Supplied records
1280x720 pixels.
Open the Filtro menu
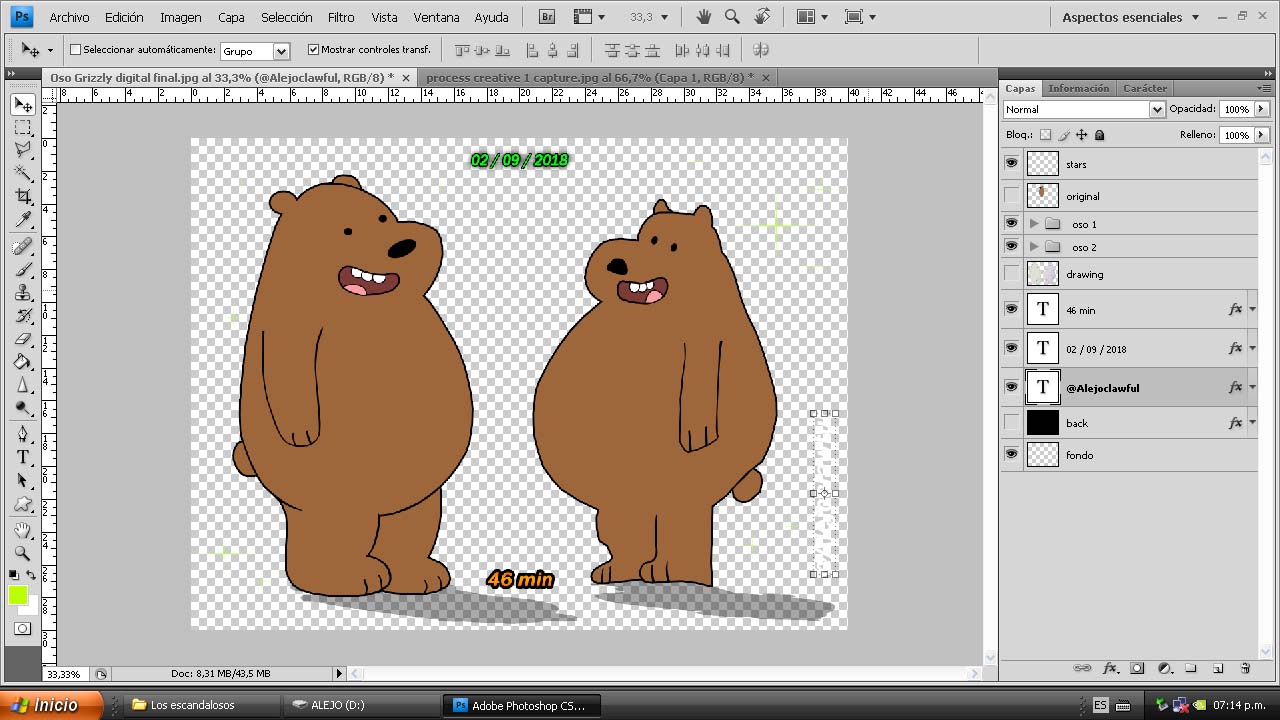341,17
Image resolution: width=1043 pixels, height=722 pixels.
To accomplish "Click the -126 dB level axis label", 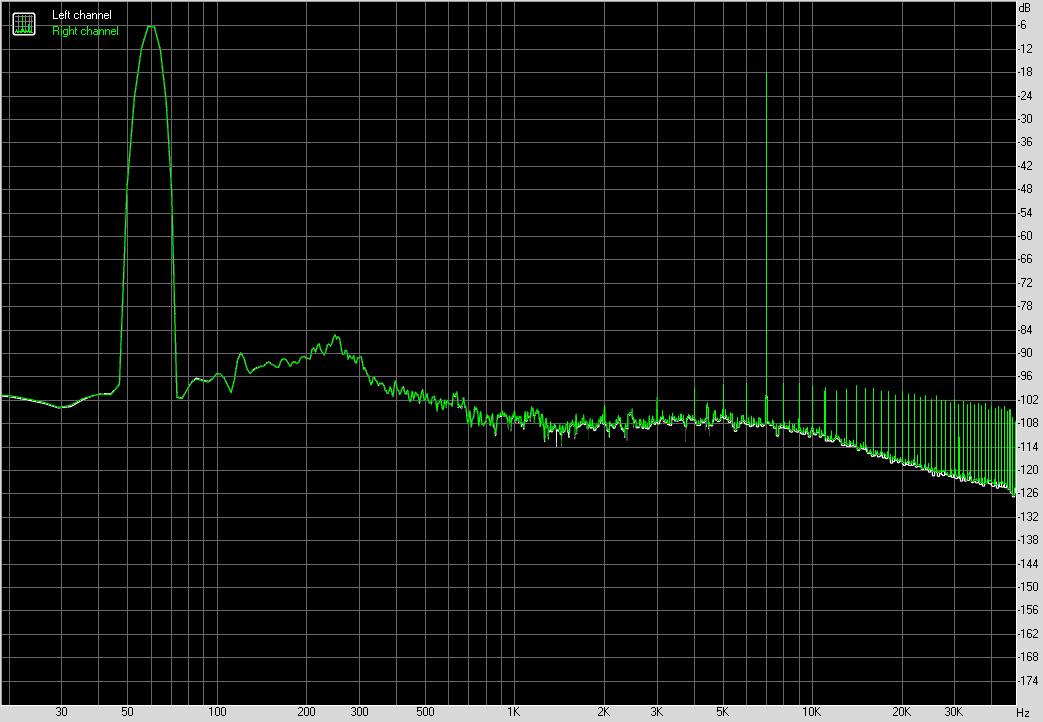I will 1025,493.
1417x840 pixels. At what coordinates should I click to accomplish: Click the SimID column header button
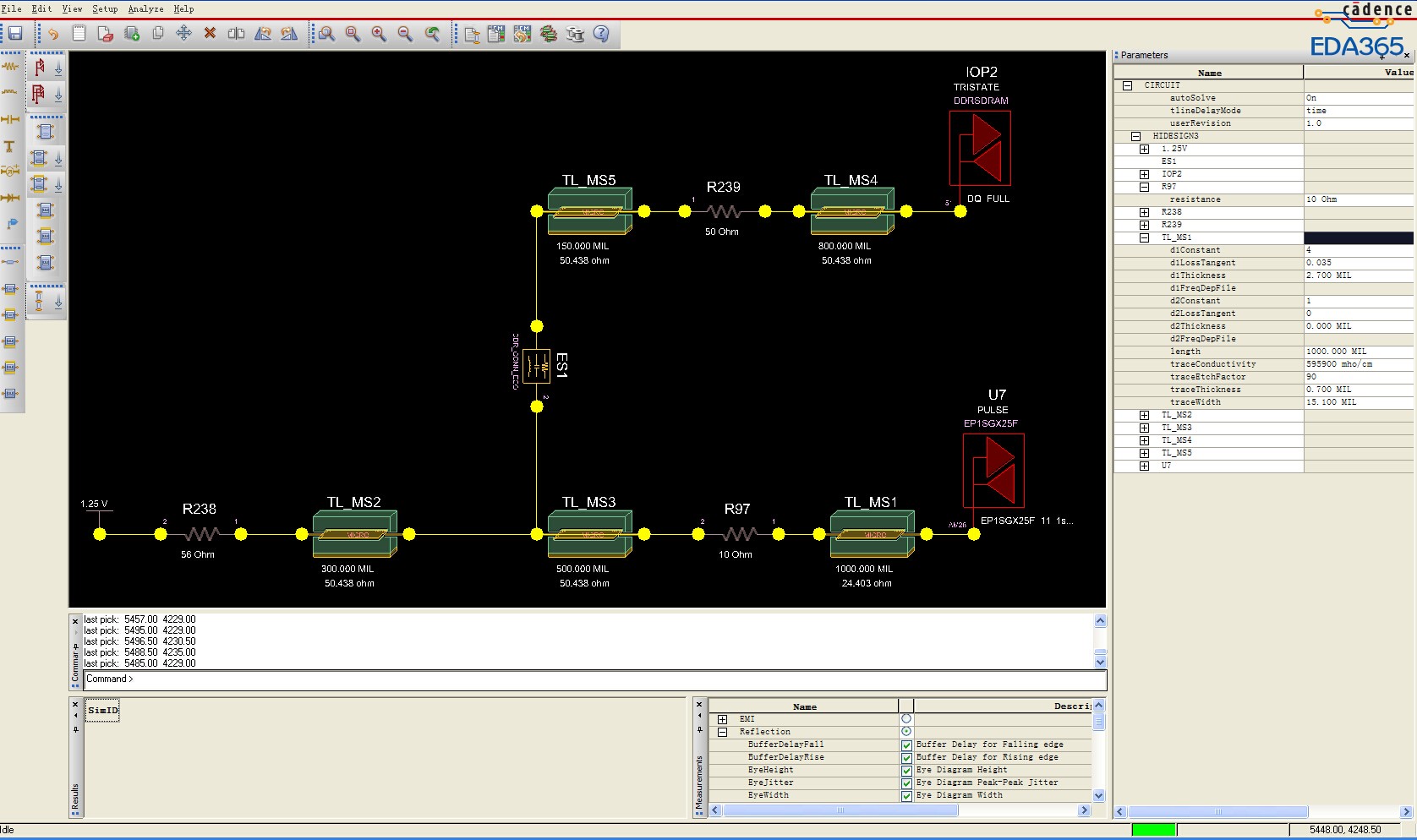tap(103, 710)
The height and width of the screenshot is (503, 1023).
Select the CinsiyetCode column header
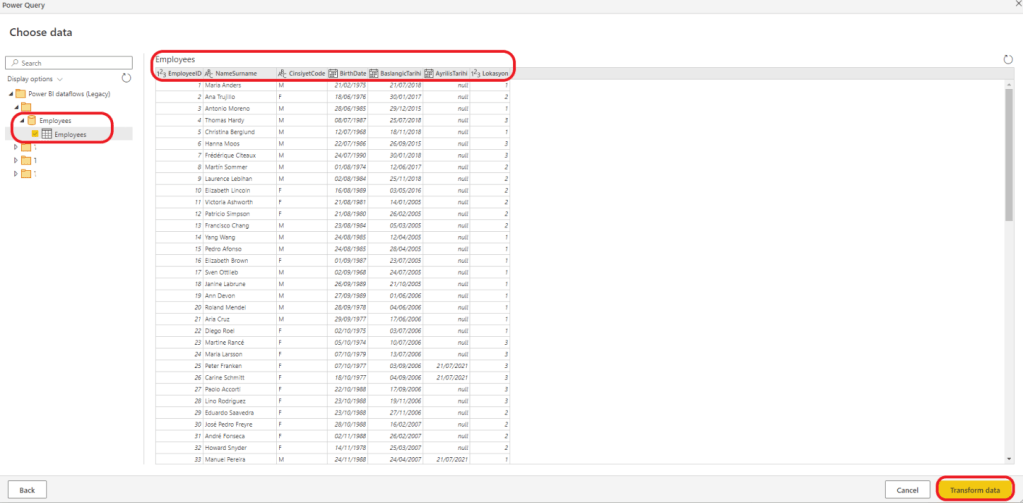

What is required
Extract every line containing the string "width" from the data above.

Output
Image resolution: width=1043 pixels, height=722 pixels.
The height and width of the screenshot is (503, 1023).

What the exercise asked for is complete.